Seven years after the secessionist adventure there is a paradox that would surprise even G. K. Chesterton. Those who preached the need to build a new institutional scaffolding, separated from Spain, are today incapable of managing the administrations they govern with solvency. Pere Aragonès, conditioned by pressure from his partners in the government, is incapable of articulating a constructive dialogue with all the Catalan political forces. He is a self-conscious president, afraid of what people will say, who will never become the leader the country needs to regain normality.
A government, like that of Aragonès, that cares nothing for the image and good name of its security forces generates scepticism among citizens. If we add to this a corruption scandal at the top of the fire brigade, you will agree with me that the management of public affairs in Catalonia is not at its best. The minister Joan Ignasi Elena said “I’d rather die than cover up a case of corruption” without realising that he had come to office, politically speaking, already dead.
And, it must be said clearly, the current managers of our institutions are the second best of those who only seven years ago advocated the construction of the famous “structures of State”. Mascarell vegetate in the Diputació, Junqueras conspires and Mas sails through the Sargasso Sea. His epigones lack craft, act clumsily and gesticulate too much in search of plenary indulgences.
And the Parliament? The Catalan Parliament is, by definition, a legislative and representative body of the State, as provided for in the Statute and the Constitution. If the Catalan chamber is, as secessionists maintain, the ultimate expression of the popular will emanating from the ballot box, its functioning should be exemplary in all respects.
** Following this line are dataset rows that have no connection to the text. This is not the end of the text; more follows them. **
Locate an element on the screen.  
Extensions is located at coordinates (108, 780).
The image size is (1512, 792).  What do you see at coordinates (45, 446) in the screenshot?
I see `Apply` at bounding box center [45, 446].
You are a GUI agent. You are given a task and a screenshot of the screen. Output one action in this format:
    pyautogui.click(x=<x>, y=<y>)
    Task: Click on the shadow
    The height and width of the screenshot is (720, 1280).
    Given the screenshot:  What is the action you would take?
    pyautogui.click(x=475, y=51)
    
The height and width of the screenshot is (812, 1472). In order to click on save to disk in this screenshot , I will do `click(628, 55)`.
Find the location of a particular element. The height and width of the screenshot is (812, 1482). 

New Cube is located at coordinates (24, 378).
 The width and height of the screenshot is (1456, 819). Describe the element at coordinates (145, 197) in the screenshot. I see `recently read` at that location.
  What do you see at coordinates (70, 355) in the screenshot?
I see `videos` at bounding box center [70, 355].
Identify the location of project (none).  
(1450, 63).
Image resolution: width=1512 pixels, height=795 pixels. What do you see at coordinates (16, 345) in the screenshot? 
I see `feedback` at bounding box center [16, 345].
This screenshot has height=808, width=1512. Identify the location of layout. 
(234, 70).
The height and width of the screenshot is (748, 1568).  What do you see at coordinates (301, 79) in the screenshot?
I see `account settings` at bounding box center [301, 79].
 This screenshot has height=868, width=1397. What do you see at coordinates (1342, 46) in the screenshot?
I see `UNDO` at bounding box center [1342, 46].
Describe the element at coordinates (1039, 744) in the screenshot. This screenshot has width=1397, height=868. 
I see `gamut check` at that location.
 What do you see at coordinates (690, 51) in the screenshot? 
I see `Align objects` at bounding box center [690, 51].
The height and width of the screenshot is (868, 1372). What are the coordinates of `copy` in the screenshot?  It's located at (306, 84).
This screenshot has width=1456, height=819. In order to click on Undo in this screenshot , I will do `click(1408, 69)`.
It should be exemplary in form, in substance and in the attitude of the people who hold its highest public office (I have my doubts about the suitability of the current president).
In recent weeks, the Parliament has been the source of worrying news beyond the sectarian bias of the majority of the bureau. The golden pensions of some civil servants, the fights to the death between lawyers aired in the media, the resignations and the debate on the travel allowances of MPs have damaged the image of the institution. To complete the picture, President Laura Borràs and her acolytes are lashing out against judicial decisions and trying to obstruct them.
They were once incapable of creating the framework of an independent state, and now their disastrous management of day-to-day politics is further deteriorating the good name of the country’s institutions. Their insolvency devalues and deconstructs genuine state structures.